Raków is a residential area, featuring apartment buildings and, to a lesser extent, single-family detached houses. The neighbourhood of Okęcie II, consisting of three buildings at 7, 9, and 11 Flisa Street, is the oldest housing estate in the neighbourhood, dating to 1953. To a lesser extent, the area also includes warehouses and factories. Raków also features the Centrum Łopuszańska 22 shopping mall was opened at 22 Łopuszańska Street. Moreover, the neighbourhood houses the town hall of the Włochy district, located at 257 Krakowska Avenue. Additionally, three railway stations are located at the neighbourhood boundaries. They are: Warszawa Aleje Jerozolimskie next to Jerusalem Avenue, Warszawa Raków on Łopuszańska Street, and Warszawa Rakowiec next to Grójecka Street. Raków also includes the Faience Clay Pits, a collection of three small ponds, located near the intersection of Fajansowa and Rakowska Streets.

== Location and boundaries ==
Raków is a City Information System area in Warsaw, located in the central north portion of the Włochy district. Its boundaries are approximately determined to the north by the tracks of the railway line no. 8; to the east, by Krakowska Avenue, Łopuszańska Street, and Filsa Street; to the south, by Krakowiaków Street; and to the west, by Kąciego Wąsa Street Łopuszańska Street, tracks of the railway line no. 47, Pryzmaty Street, Popularna Street and around the building at 71 Popularna Street, Wiktoryn Street, and Jerusalem Avenue.
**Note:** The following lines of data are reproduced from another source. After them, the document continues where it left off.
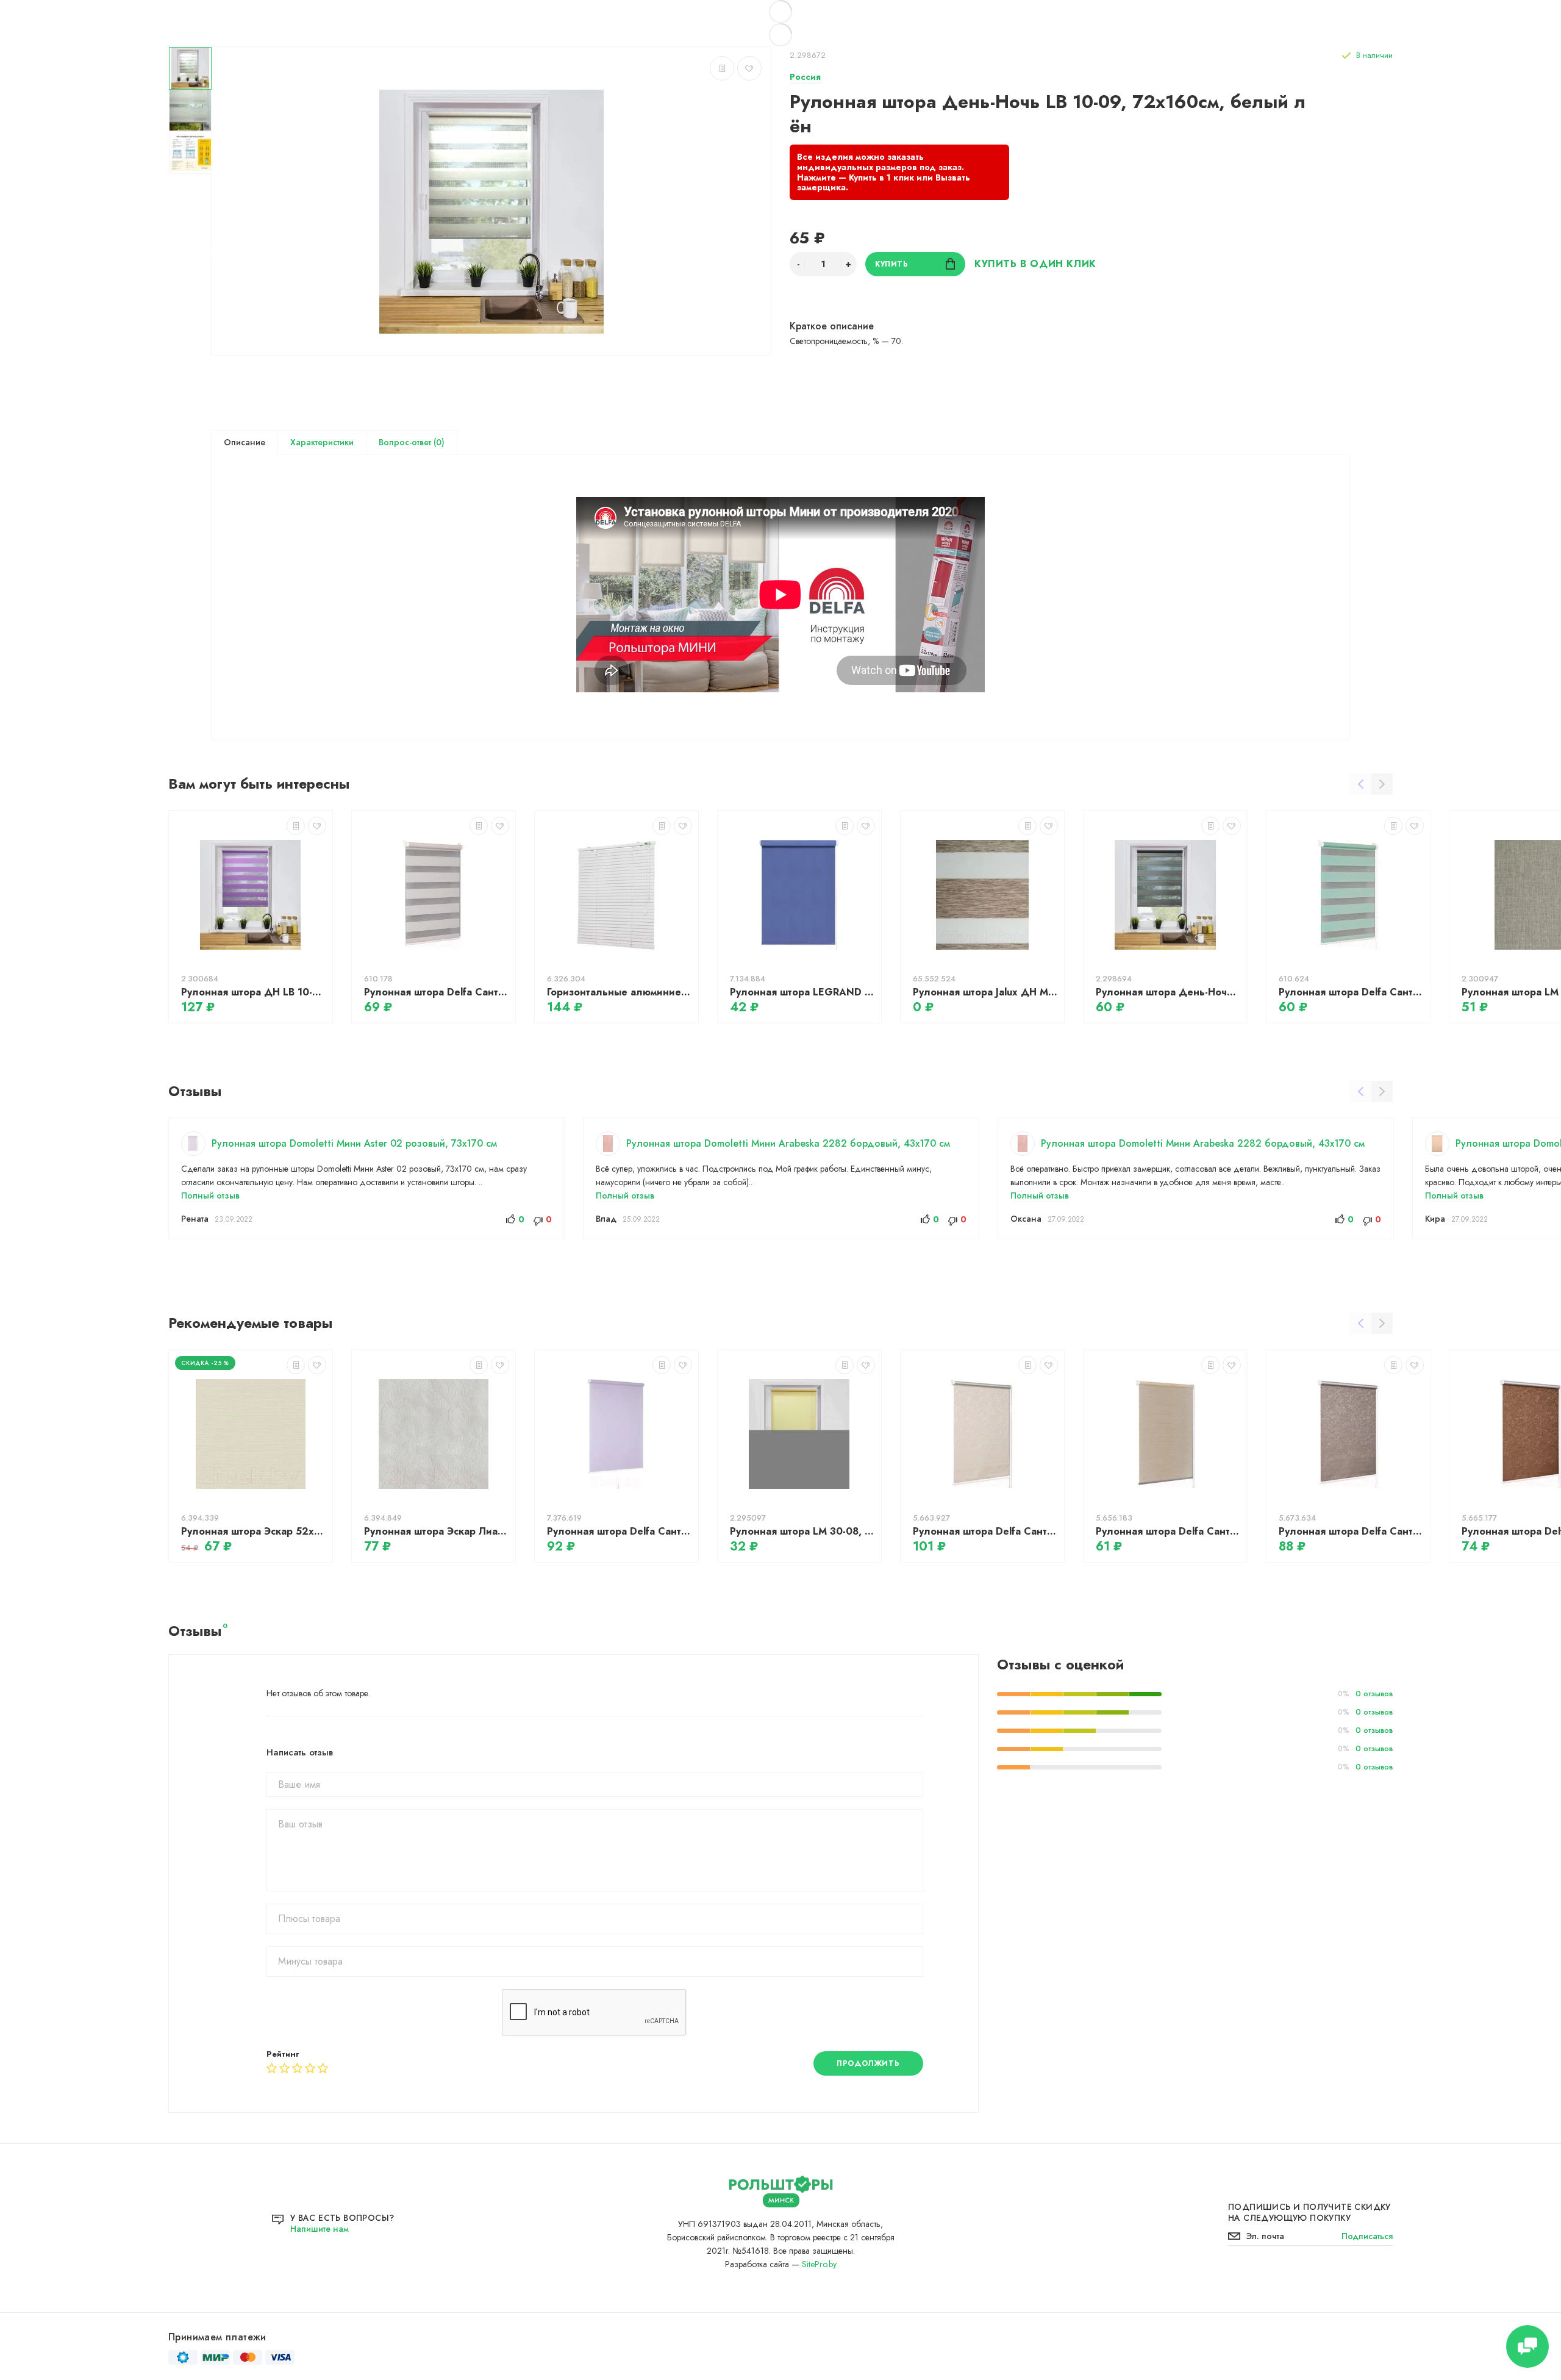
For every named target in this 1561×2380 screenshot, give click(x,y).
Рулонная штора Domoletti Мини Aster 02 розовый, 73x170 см (354, 1143)
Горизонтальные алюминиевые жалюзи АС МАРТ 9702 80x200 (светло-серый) (619, 992)
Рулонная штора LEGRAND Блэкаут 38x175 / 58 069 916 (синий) (802, 992)
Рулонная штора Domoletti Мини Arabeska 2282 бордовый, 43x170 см (788, 1143)
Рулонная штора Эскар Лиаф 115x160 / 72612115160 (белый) (436, 1531)
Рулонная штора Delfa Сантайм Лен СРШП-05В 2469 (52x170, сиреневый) (619, 1531)
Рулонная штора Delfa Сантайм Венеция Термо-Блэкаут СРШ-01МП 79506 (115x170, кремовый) (985, 1531)
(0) (438, 442)
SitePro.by (819, 2264)
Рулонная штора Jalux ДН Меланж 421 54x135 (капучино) (985, 992)
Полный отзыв (210, 1195)
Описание (244, 442)
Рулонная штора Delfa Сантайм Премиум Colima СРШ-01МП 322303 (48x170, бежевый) (1168, 1531)
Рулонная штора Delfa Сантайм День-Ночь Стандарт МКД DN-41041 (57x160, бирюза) (1351, 992)
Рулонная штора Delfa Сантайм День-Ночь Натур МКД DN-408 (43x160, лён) (436, 992)
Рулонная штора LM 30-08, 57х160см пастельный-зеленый (802, 1531)
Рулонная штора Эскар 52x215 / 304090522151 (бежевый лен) (253, 1531)
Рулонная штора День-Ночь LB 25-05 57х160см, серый (1168, 992)
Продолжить (868, 2063)
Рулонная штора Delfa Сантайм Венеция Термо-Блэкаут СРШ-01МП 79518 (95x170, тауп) (1351, 1531)
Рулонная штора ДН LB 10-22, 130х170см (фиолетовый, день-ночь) (253, 992)
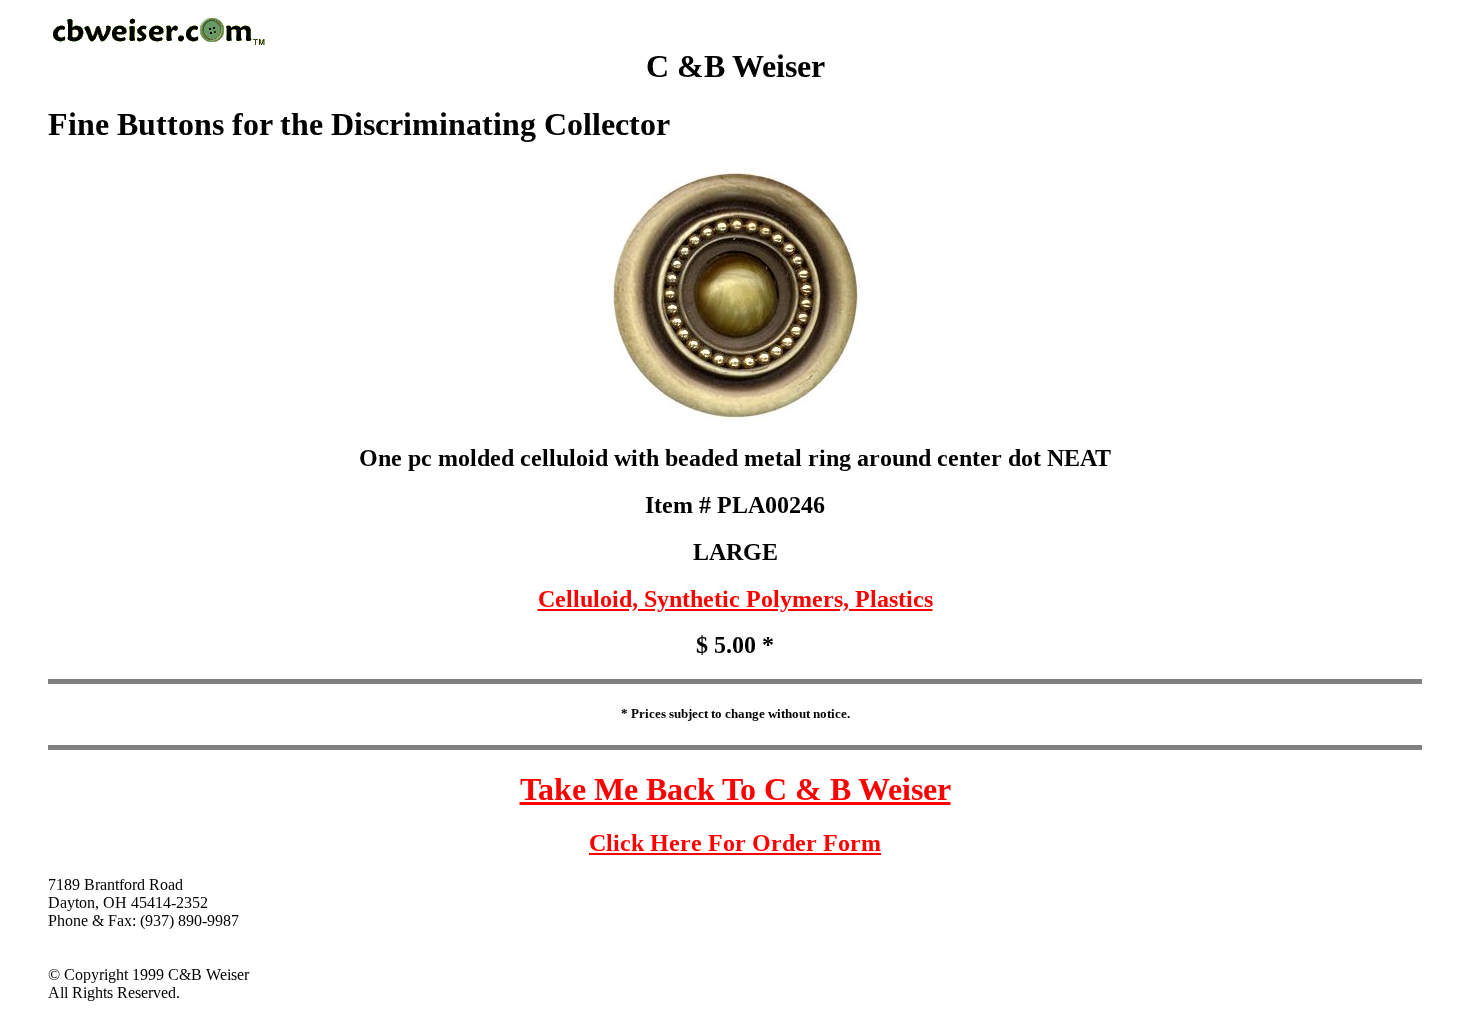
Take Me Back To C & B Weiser (735, 789)
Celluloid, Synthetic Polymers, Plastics (735, 599)
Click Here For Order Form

The neighbourhood is subdivided into two parts, Raków in the north, and Szczęśliwice in the south, separated by Bakalarska Street, and in a straight line leading to Zagadki Street. The neighbourhood borders Szczęśliwice to the north, Rakowiec to the northeast, Okęcie to the southeast, and Salomea, and Stare Włochy to the west. Its nother boundary forms a border between Włochy and Ochota districts.

Raków is also a name for a small area, forming a subdivision within the nearby City Information System area of Okęcie. Its boundaries are determined by Krakowska Avenue, Komitetu Obrony Robotników Street, Szybka Street, Warsaw Chopin Airport, and the Institute of Aviation. It features warehouses and commercial service buildings.